After Siskel and Ebert left the show, more than 300 critics auditioned to become their replacements, among them Pauline Kael. Ebert's future co-host on At the Movies, Richard Roeper, auditioned while still a college student and was turned down.

In 1982, WTTW signed Neal Gabler and Jeffrey Lyons as replacements for Siskel and Ebert on Sneak Previews. Because Siskel and Ebert had trademarked the phrase "Two Thumbs Up", Lyons and Gabler simply gave "yes" or "no" judgments to the movies they reviewed. Each post-1982 episode (with the exception of 1989 to 1991) ended with the catch phrase "Don't forget to save us the aisle seats." Gabler left Sneak Previews in 1985, citing philosophical differences with the direction of the show, and was replaced by Michael Medved.

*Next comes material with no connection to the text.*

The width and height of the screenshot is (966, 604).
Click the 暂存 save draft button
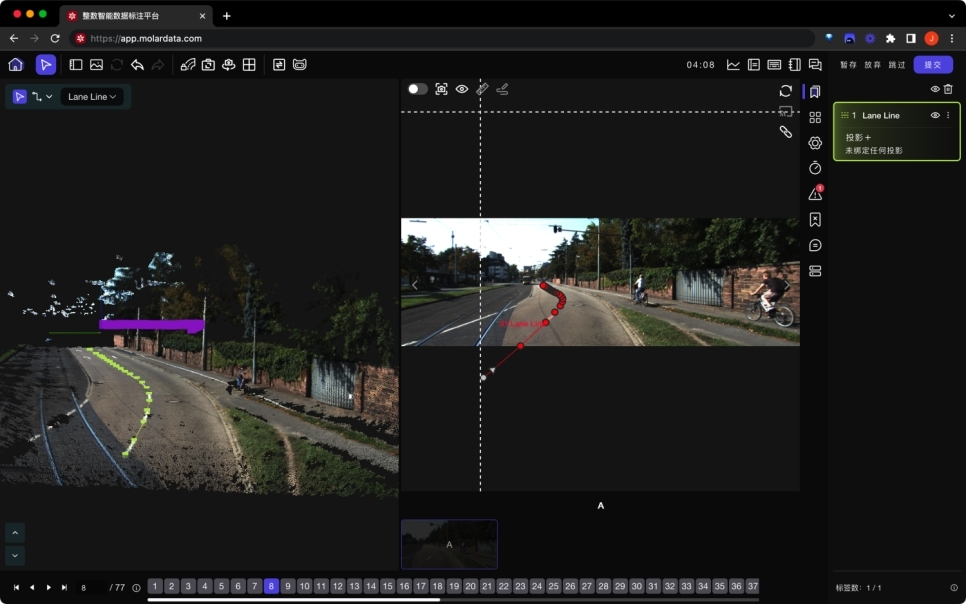(848, 65)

Before replacing Gabler, Medved had cameo appearances on the show, presenting the "Golden Turkey Awards," based on the book, and a variation of Siskel & Ebert's "Spot the Wonder Dog/Dog of the Week."

===Cancellation===
Although Sneak Previews continued on PBS for 14 years after Ebert and Siskel left, the program did not maintain the popularity it enjoyed during their tenure. In 1983, Tom Shales of The Washington Post called the two critics hosting at the time (Lyons and Gabler) "two New York yokels...Jeffrey Lyons, to whom the notion of insight or analysis is more foreign than Jupiter, and Neal Gabler, who talks down to viewers as if they were all 3 years old and looks into the camera the way Dracula regards a vacant neck."

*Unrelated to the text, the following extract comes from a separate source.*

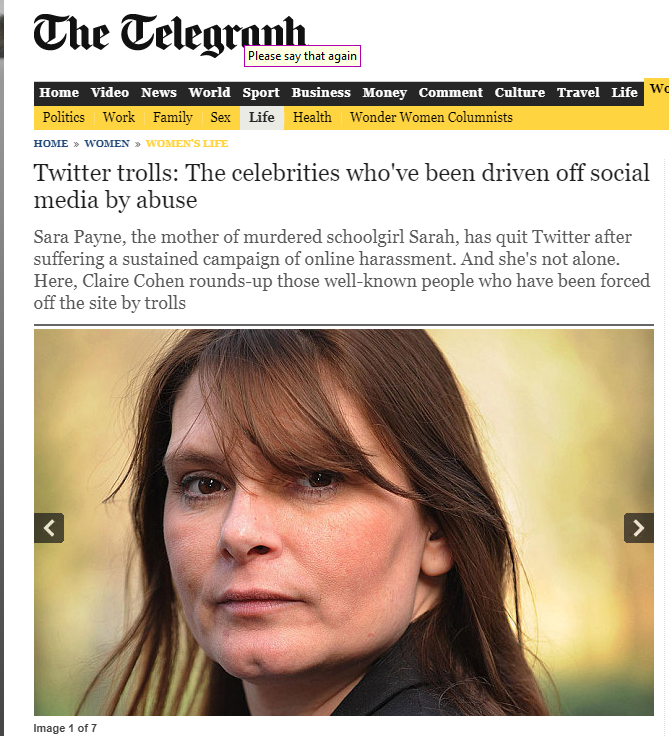Open Wonder Women Columnists link
This screenshot has width=669, height=736.
click(x=431, y=118)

The show's title was changed to Sneak Previews Goes Video in 1989, and concentrated on home video releases, but returned to its original title in 1991. PBS continued to broadcast the program until the fall of 1996, when it was canceled due to a lack of underwriting.

==In popular culture==
From the early-to-mid eighties to the early nineties, Sesame Street had a recurring parody sketch, "Sneak Peek Previews", which illustrated differences of opinion. In a rundown movie theater, Oscar the Grouch and Telly Monster watched a short video segment, usually from the Sesame Street archives. After the video, Oscar invariably disliked it, and Telly enjoyed it, and they each told why. Siskel and Ebert appeared in one sketch in 1991, teaching the hosts how their thumbs up/thumbs down rating system works. At the end of sketch, Oscar asks if there could be a thumbs sideways rating (the film in question was Walt Disney's Cinderella), and goads the two men about whether that would be acceptable. Ebert likes the idea, but Siskel does not.

==Accolades==
In 1979, the show received a Chicago Emmy Award for Outstanding Special Program.